● Exercise
No pictures, no extra lines: copy exactly from the line with "The width and height of the screenshot is (396, 396)." through the end of the entries.

● Listed records
=== Section Start ===
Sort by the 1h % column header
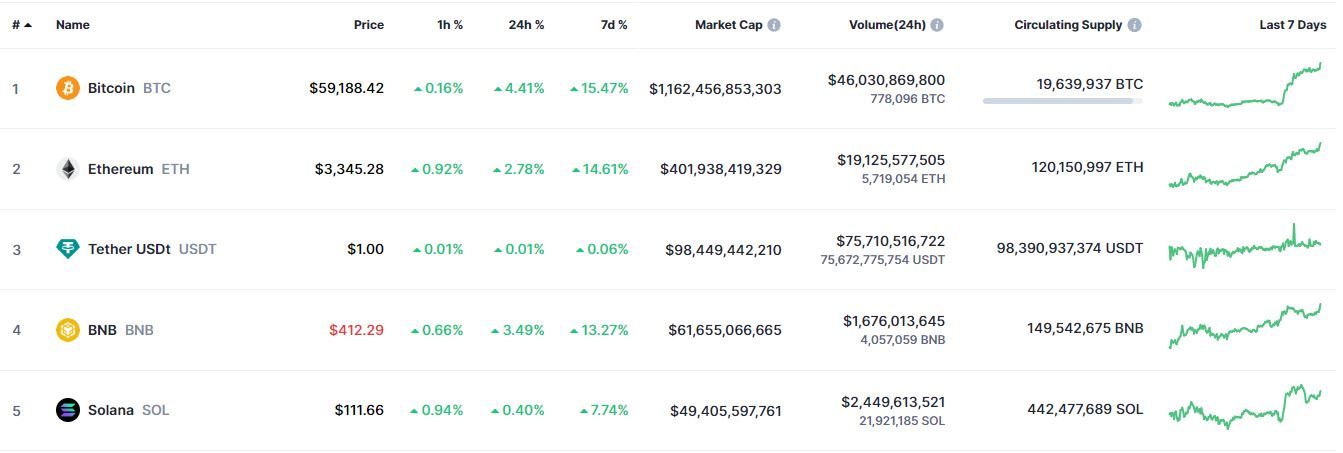This screenshot has height=453, width=1343. point(450,25)
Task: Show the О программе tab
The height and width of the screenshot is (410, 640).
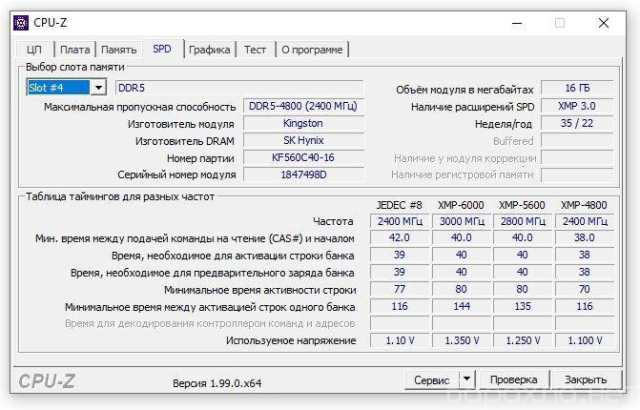Action: coord(311,49)
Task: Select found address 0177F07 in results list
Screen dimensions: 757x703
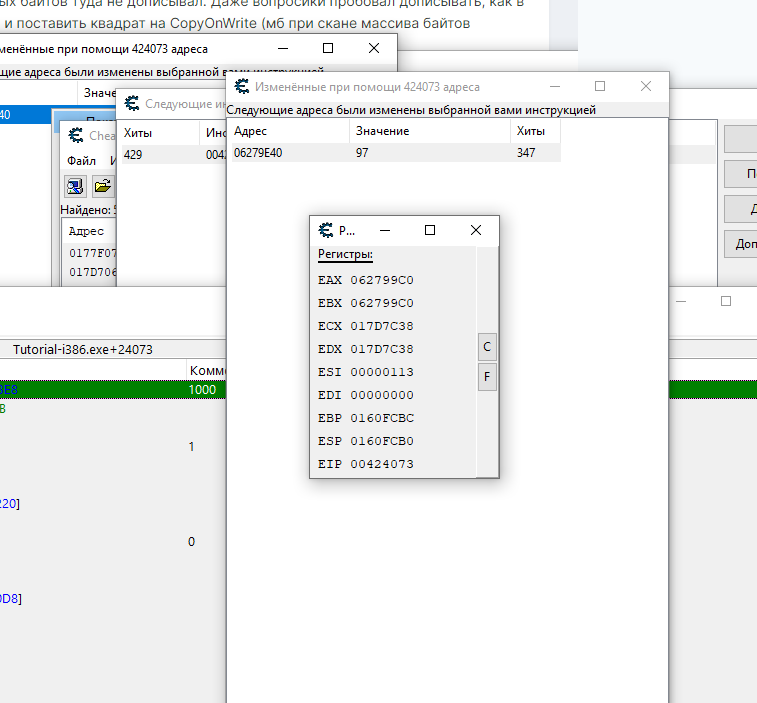Action: coord(92,253)
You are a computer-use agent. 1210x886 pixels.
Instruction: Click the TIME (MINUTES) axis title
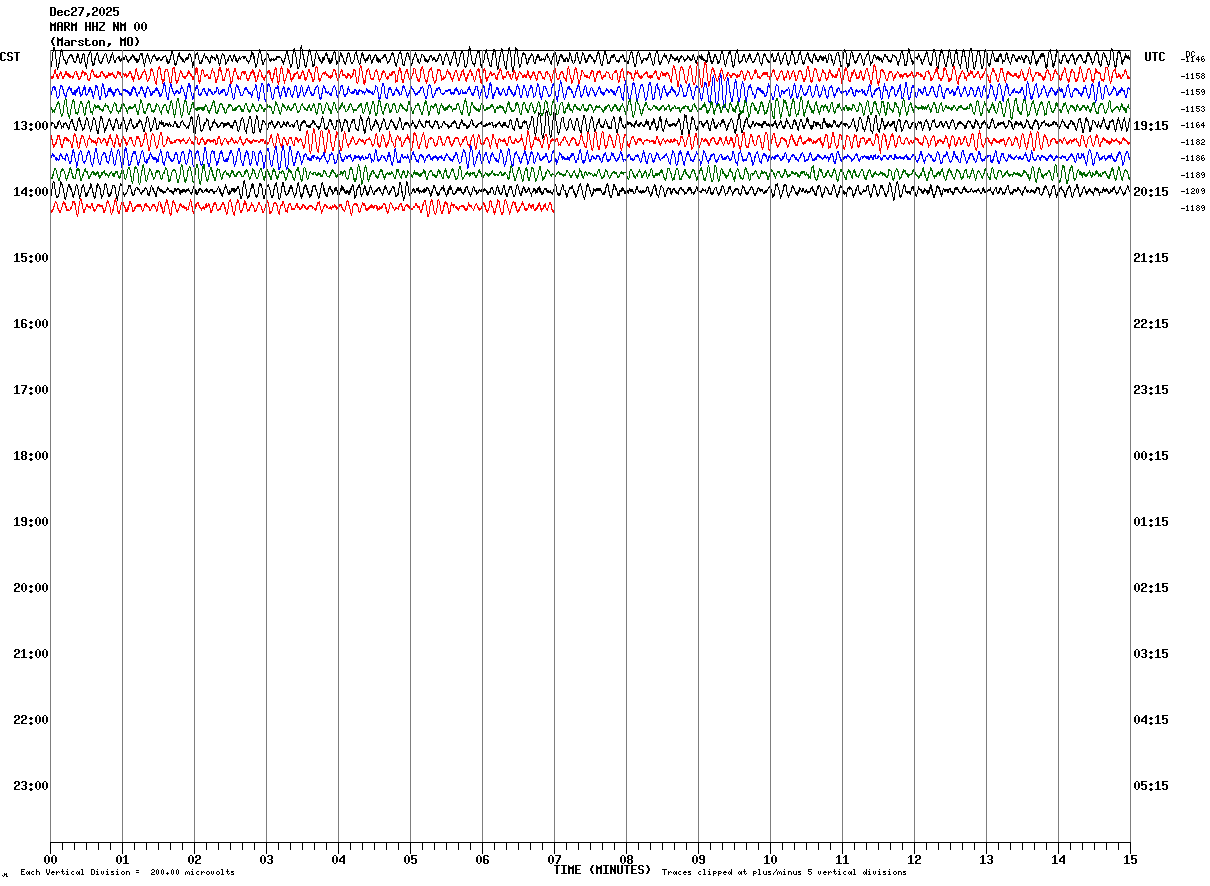click(x=602, y=870)
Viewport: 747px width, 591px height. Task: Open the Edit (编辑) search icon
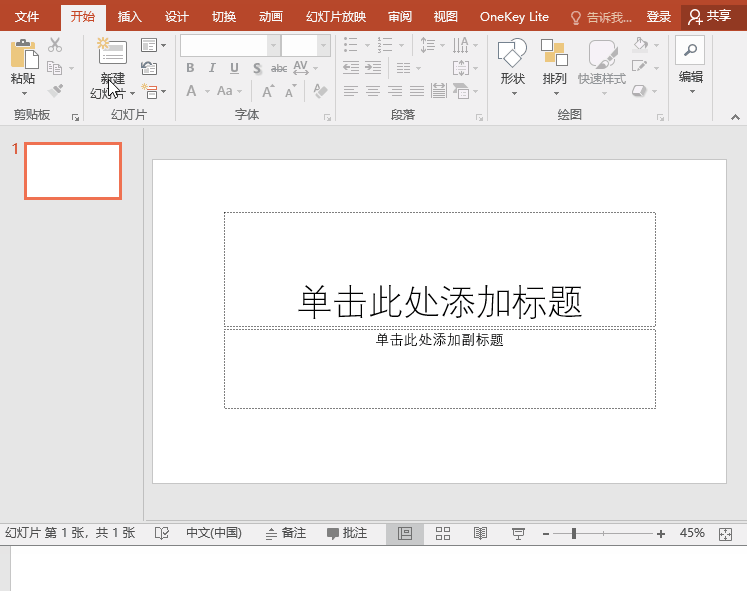(x=690, y=50)
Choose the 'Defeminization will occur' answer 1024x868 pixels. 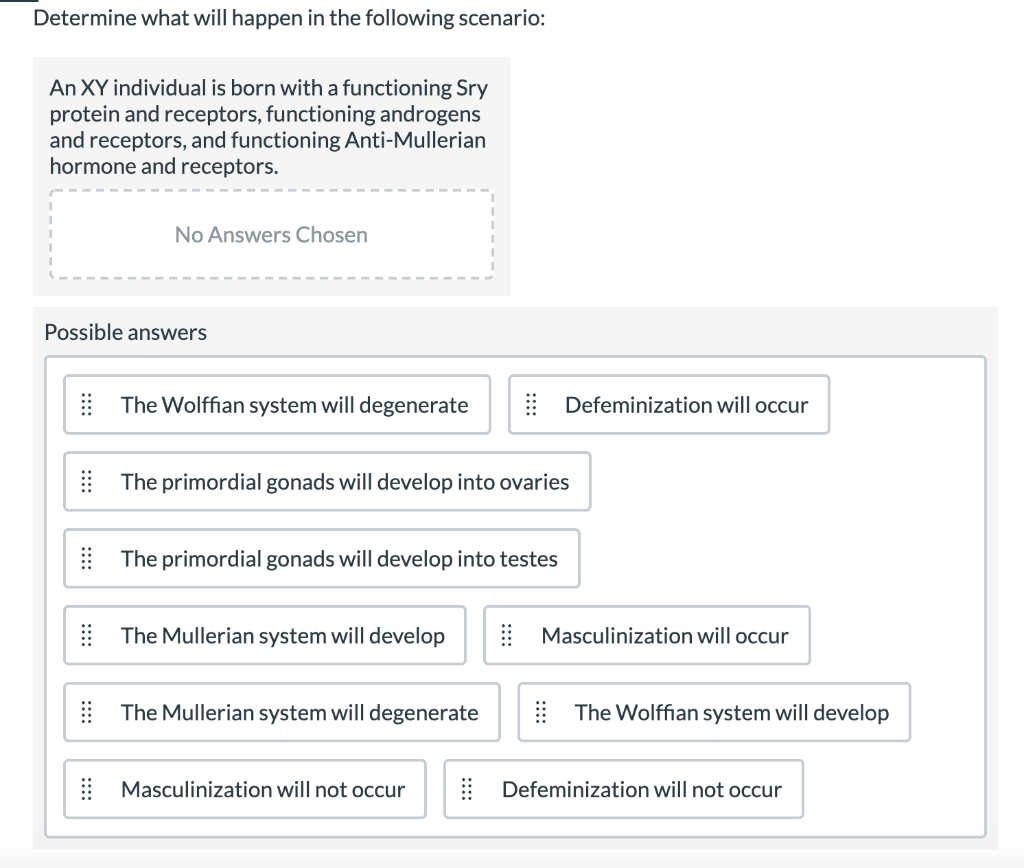coord(686,405)
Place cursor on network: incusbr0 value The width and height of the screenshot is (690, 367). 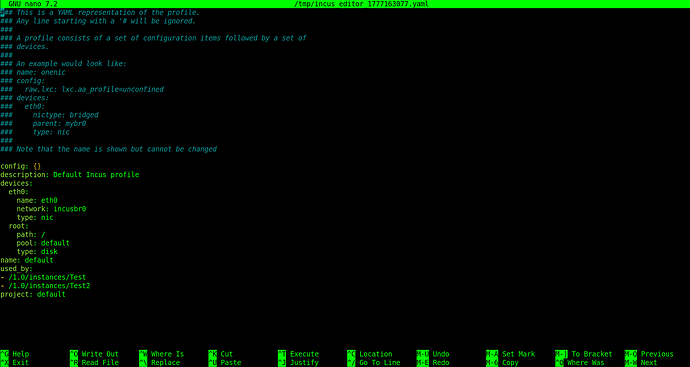coord(70,209)
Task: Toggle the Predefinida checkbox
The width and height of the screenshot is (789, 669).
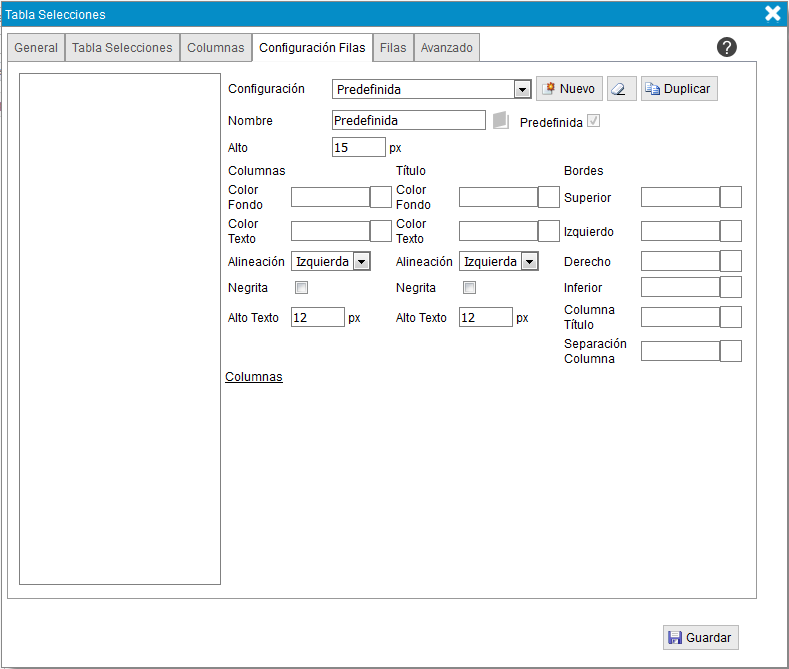Action: point(594,121)
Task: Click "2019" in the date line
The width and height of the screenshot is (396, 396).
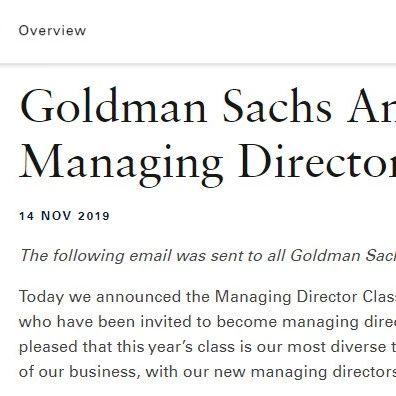Action: point(94,216)
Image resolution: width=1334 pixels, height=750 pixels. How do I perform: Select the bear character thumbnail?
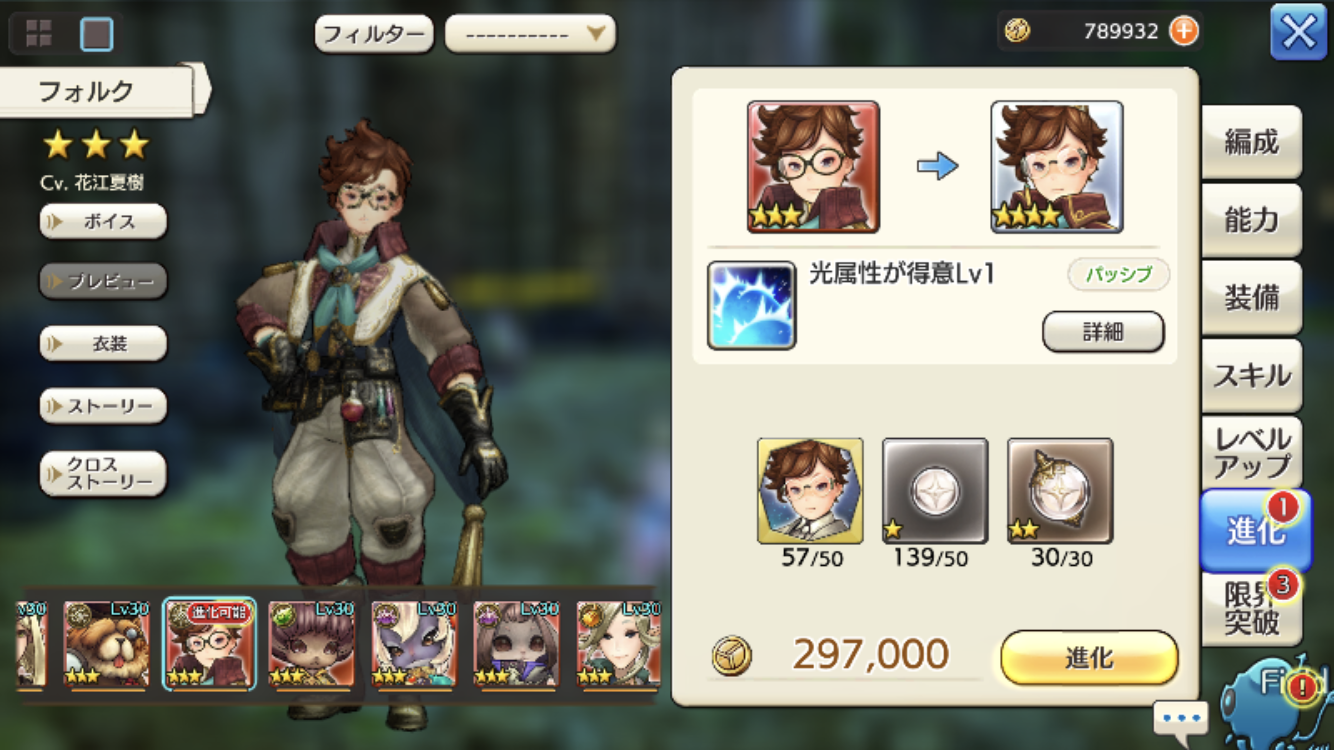click(107, 643)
=== Section End ===
● Task solution
The width and height of the screenshot is (396, 396).
Action: point(94,216)
Image resolution: width=1334 pixels, height=750 pixels. How do I perform: Select the bear character thumbnail?
click(107, 643)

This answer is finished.